1.2 This guide covers the laboratory determination of the shear force required to displace or dislodge a balloon-expandable endovascular stent mounted on a delivery system. The guide proposes a set of options to consider when testing stent securement. The options cover pre-test treatments, possible stent securement tests, and relevant test endpoints. An example test apparatus is given in 7.1.
1.3 This guide covers in vitro bench testing characterization only. Measured levels of securement and product design/process differentiation may be particularly influenced by selections of pre-test treatments, securement test type (for example, stent gripping method), and test endpoint. In vivo characteristics may also differ from in vitro results.
1.4 This guide does not cover all possible pre-test treatments, stent securement tests, or test endpoints.
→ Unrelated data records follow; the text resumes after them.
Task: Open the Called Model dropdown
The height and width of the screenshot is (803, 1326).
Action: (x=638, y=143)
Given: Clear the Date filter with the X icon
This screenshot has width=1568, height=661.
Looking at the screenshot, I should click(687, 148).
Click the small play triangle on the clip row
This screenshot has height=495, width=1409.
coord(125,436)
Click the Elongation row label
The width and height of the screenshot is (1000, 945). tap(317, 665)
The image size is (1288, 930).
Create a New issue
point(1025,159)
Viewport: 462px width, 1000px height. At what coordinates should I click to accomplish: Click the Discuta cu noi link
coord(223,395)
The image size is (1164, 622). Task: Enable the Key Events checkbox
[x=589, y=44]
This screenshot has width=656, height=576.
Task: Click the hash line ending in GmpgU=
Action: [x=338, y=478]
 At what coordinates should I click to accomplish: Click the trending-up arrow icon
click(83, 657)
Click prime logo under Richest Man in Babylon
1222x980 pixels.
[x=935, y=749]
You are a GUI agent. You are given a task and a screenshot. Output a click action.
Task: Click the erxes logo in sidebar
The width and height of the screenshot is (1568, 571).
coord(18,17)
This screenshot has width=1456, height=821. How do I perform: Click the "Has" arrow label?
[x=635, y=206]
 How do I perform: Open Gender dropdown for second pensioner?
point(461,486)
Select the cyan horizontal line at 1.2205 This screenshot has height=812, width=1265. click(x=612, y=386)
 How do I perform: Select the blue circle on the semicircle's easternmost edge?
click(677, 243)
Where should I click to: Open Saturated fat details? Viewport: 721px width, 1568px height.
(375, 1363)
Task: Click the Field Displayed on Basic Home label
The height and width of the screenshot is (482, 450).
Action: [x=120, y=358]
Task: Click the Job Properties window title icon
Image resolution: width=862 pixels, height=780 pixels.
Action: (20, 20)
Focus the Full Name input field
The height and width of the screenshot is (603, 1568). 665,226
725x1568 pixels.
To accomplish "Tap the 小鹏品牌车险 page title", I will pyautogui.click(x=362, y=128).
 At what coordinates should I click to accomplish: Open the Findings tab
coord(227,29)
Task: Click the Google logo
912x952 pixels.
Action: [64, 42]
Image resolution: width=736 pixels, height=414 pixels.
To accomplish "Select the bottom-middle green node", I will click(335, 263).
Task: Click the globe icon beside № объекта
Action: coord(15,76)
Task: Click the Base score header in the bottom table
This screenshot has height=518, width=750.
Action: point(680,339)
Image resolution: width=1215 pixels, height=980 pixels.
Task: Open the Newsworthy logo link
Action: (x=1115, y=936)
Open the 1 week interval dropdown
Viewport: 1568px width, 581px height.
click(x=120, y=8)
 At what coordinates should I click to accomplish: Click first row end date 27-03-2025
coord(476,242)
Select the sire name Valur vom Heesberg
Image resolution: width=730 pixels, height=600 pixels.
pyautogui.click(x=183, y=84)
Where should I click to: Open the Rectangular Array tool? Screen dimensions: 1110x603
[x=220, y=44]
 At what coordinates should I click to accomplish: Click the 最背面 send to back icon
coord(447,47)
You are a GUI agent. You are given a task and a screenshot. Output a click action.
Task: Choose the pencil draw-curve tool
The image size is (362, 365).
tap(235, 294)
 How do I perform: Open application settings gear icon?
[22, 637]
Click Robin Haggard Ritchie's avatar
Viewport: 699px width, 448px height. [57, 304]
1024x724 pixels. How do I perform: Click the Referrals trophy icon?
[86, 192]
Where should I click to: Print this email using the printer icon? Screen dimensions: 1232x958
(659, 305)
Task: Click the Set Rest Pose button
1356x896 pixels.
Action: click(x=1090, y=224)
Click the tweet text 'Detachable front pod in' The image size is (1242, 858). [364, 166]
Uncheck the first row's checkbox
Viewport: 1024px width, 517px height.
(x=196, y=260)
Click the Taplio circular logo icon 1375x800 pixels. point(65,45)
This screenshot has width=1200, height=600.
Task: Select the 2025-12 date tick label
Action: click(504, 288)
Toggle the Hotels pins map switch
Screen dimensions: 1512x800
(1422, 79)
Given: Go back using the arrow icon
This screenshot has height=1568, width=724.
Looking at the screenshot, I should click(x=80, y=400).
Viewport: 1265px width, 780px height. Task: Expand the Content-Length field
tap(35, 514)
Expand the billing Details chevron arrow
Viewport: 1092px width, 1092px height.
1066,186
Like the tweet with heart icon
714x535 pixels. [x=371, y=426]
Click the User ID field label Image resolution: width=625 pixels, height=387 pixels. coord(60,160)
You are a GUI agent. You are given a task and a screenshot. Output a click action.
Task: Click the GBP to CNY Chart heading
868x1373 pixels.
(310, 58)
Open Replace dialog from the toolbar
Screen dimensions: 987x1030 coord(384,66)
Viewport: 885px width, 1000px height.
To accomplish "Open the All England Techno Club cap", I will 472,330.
It is intended to provide a starting point from which to select and investigate securement test options.
1.5 This guide does not specify a method for mounting the stent onto the delivery system.
1.6 This standard does not purport to address all of the safety concerns, if any, associated with its use. It is the responsibility of the user of this standard to establish appropriate safety and health practices and determine the applicability of regulatory requirements prior to use.